Nuestras palabras no siempre van en sintonía con nuestras obras. Decimos esto, pero cumplimos lo otro. Experimentamos que nos cuesta y que no nos es fácil ajustar la palabra y la vida. Eso, por experiencias compartidas, lo hemos experimentado todos. Incluso, aquellos que cumplen y se ajustan a lo que dicen, porque han experimentado lo que cuesta, duele y exige.
El Evangelio de hoy es un ejemplo. A pesar de la íntima confesión de Jesús, aunque presenta rasgos trágicos y duros, debe de llenarnos más de alegría y esperanza, que de desesperación y tristeza. Sí, puede dejarnos algo perplejos, desorientados, confusos, pues cuesta creer que el Señor tenga que pasar por ese camino de Cruz y Muerte. Más, siendo condenado a una muerte ignominiosa, donde la cruz era la condena excluyente y propia de los forajidos y miserables.
Pero, con una fuerza desbordante de saberlo triunfante y Resucitado. Porque, les confiesa que al tercer día Resucitará. Y eso puede con todo. Eso enciende el fuego de la esperanza que, como volcán en erupción, derrama y exulta alegría y esperanza. Al menos, nosotros ahora, que lo sabemos por el testimonio de la Iglesia, que nos transmite su Palabra y su Vida.
Y esa fue la fuerza que les llenó de fortaleza y esperanza en entregarse, por la acción del Espíritu Santo, a proclamar la Palabra que habían recibido del Señor.
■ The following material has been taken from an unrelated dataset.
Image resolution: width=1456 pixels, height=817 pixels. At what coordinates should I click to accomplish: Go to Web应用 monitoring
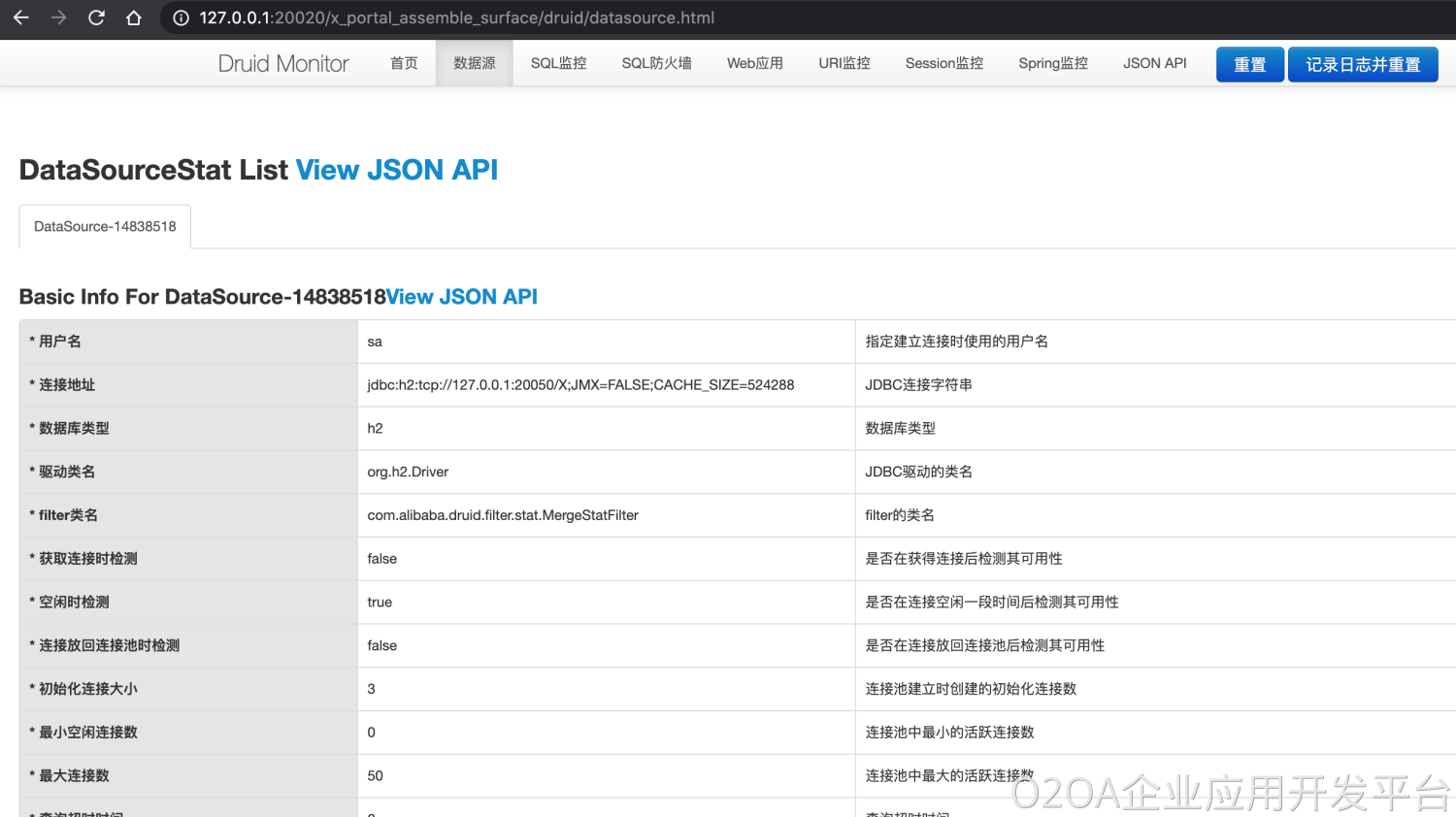tap(754, 63)
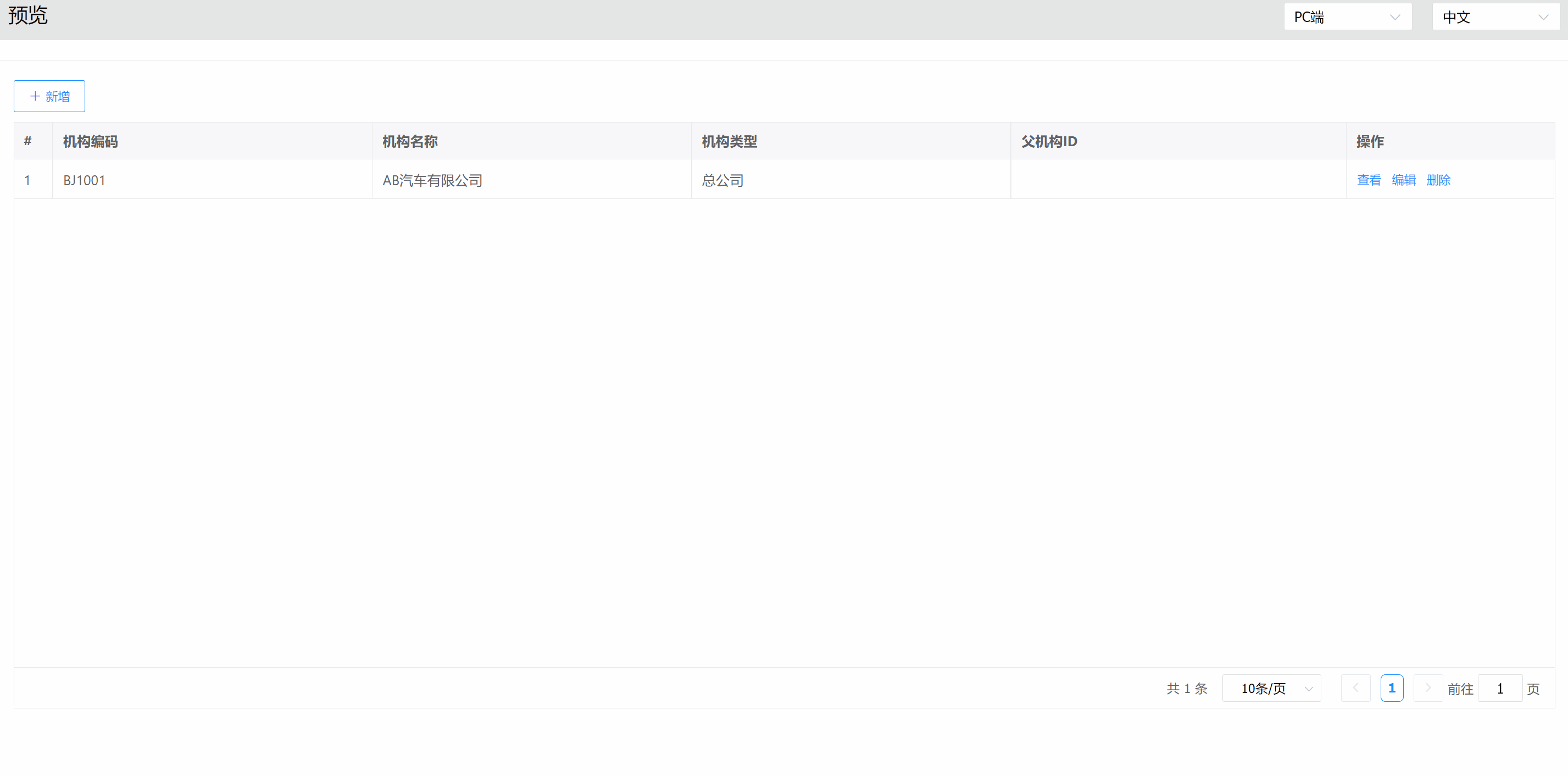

Y la fuerza que les impulsó a dar ejemplo y testimonio de la Palabra heredada que, a través de nuestra Madre, la Santa Iglesia, nos llega y alecciona a cumplir con nuestros compromisos sociales y cívicos, tal y como nuestro Señor Jesús nos enseña en el Evangelio de hoy.
Tratemos de imitarle llenos de esperanza y alegría, sabiendo que el final será la Resurrección. Porque esa es la promesa que hemos recibido. Resucitaremos con y por Él, para Gloria de Dios Padre. Lejos de entristecernos, pidamos luz, valor y voluntad para cumplir con nuestros compromisos y tener nuestro corazón centrado en el Señor. Porque, Él es nuestro Camino, nuestra Verdad y nuestra Vida. Amén.